Bir insan istediği kadar iyilik yapsın, yeryüzünde ve çevresinde bildiği ve tanık olduğu zulümlere, haksızlıklara, katliamlara, tecavüzlere, yalanlara ve talanlara gerçekten karşı olmadıkça; hak ve adalet eksenli erdemli davranışlara destek olmadıkça asla iyi olamaz. Bunun için olaylar ve insanlar üzerinde kafa yorması ve doğru bilgiye ulaşması gerekir. Kişi, elbette aklını kullanarak doğruya ulaşabilir. Her şeyi bilemese de kendisine öncelikle gereken şeyleri öğrenebilir. Ancak bu, akıl yürütmenin (rasyonel düşünmenin) ilkelerini bilmeden olmaz; buna biz DÜŞÜNME YASALARI da diyoruz.

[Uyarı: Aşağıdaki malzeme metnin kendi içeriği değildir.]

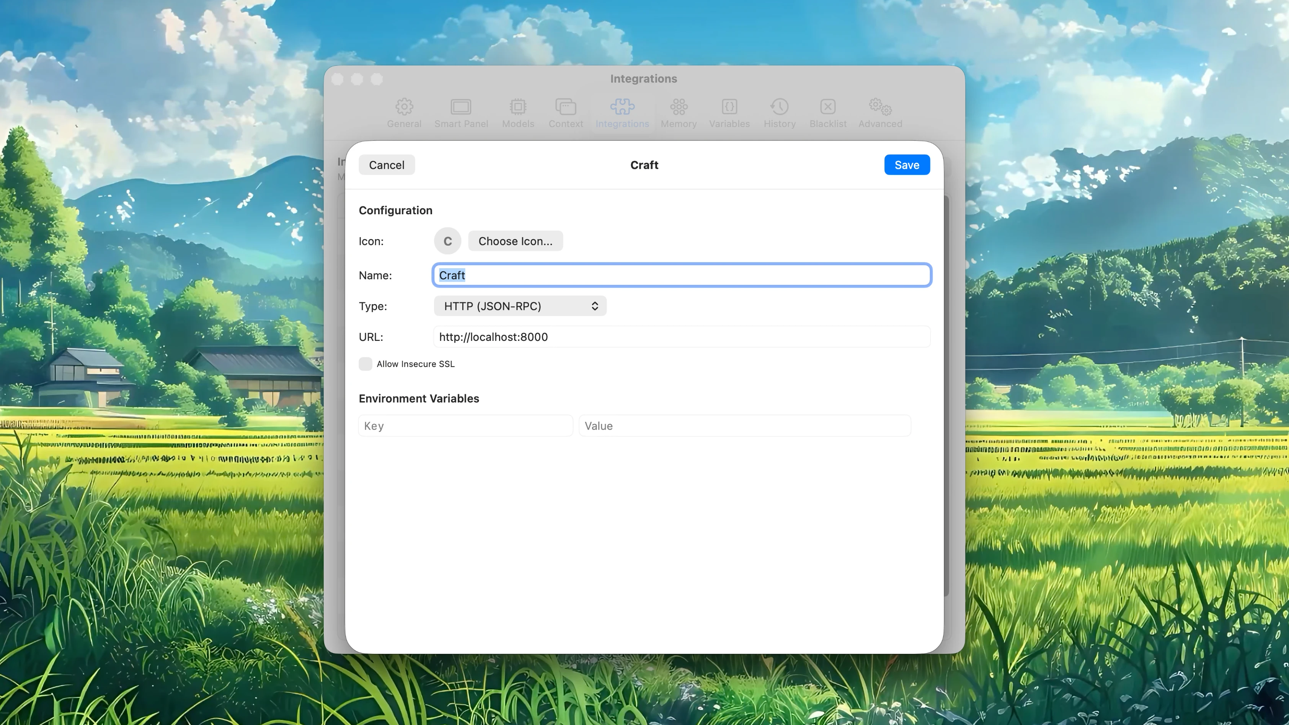Cancel the Craft integration dialog
The image size is (1289, 725).
[x=386, y=165]
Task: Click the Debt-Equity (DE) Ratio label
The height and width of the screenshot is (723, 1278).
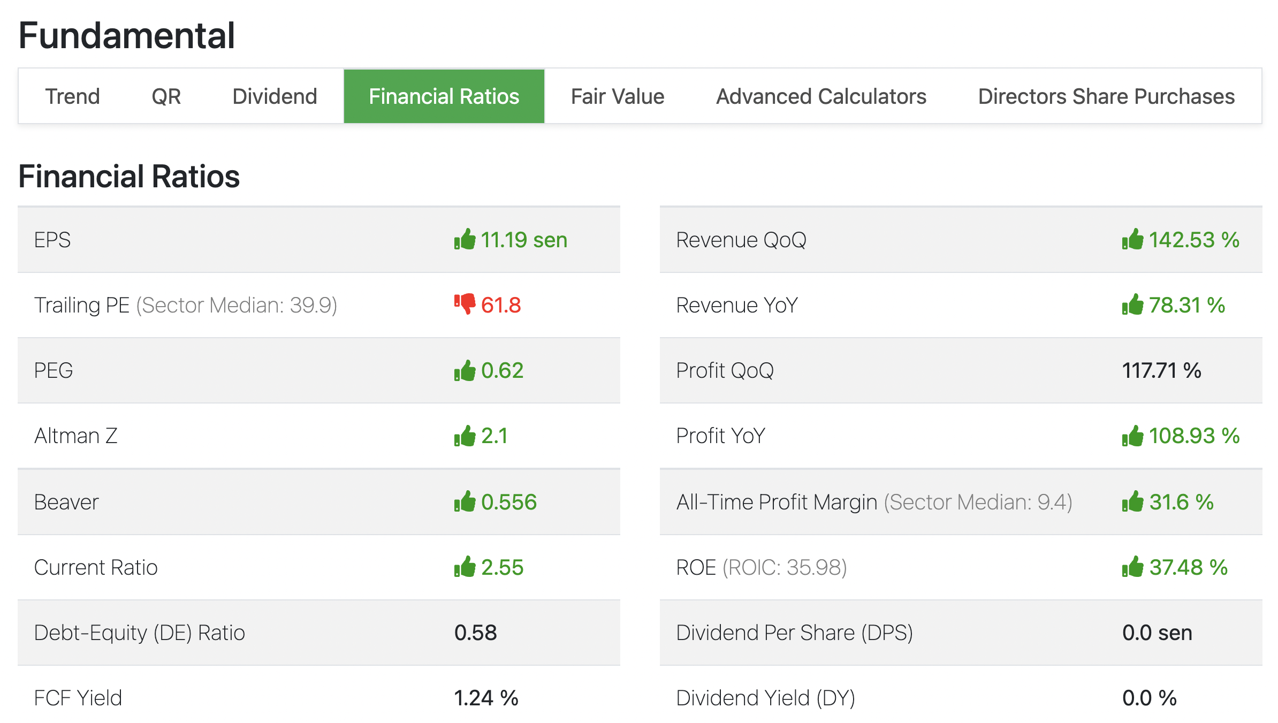Action: tap(139, 633)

Kur’an, kişinin aklıyla bulduğu doğrulardan emin olmasını, kuşkuya kapılmamasını ve belki daha ulaşamadığı pek çok bilgiye ulaşmasını sağlar.

✔ ✨

ALLAH’A İNANMAK NE DEMEKTİR?

Allah’a inanmak, O’nun kelamının (sözlerinin) doğru (tasdik edilecek doğrulukta) olduğuna ve yine O’nun vaat ettiklerine (söz verdiklerine) sadık (bağlı) kalacağına güvenmektir.

Rabbimiz, biz insanlardan; O’ndan başkasına kulluk etmemeyi ve yönelmemeyi, hak ve adaleti gözetmeyi, dürüst ve sorumlu olmayı, iyilik yapıp yardımlaşmayı; cana kıymamayı, zulmetmemeyi, iftira atmamayı, ne Allah adına ne de insan adına yalan uydurmamayı, haksızlık yapmamayı, çalmamayı, zarar vermemeyi; kibirden, riyakârlıktan, bencillikten uzak durmayı, iyi insanların yanında ve kötü insanların karşısında yer almayı istemiştir. Bunları kabul etmeyen biri, nasıl “iyi” olabilir ki?! Bunlar, zaten “iyi olduğu iddia edilen insanların” özellikleri değil midir?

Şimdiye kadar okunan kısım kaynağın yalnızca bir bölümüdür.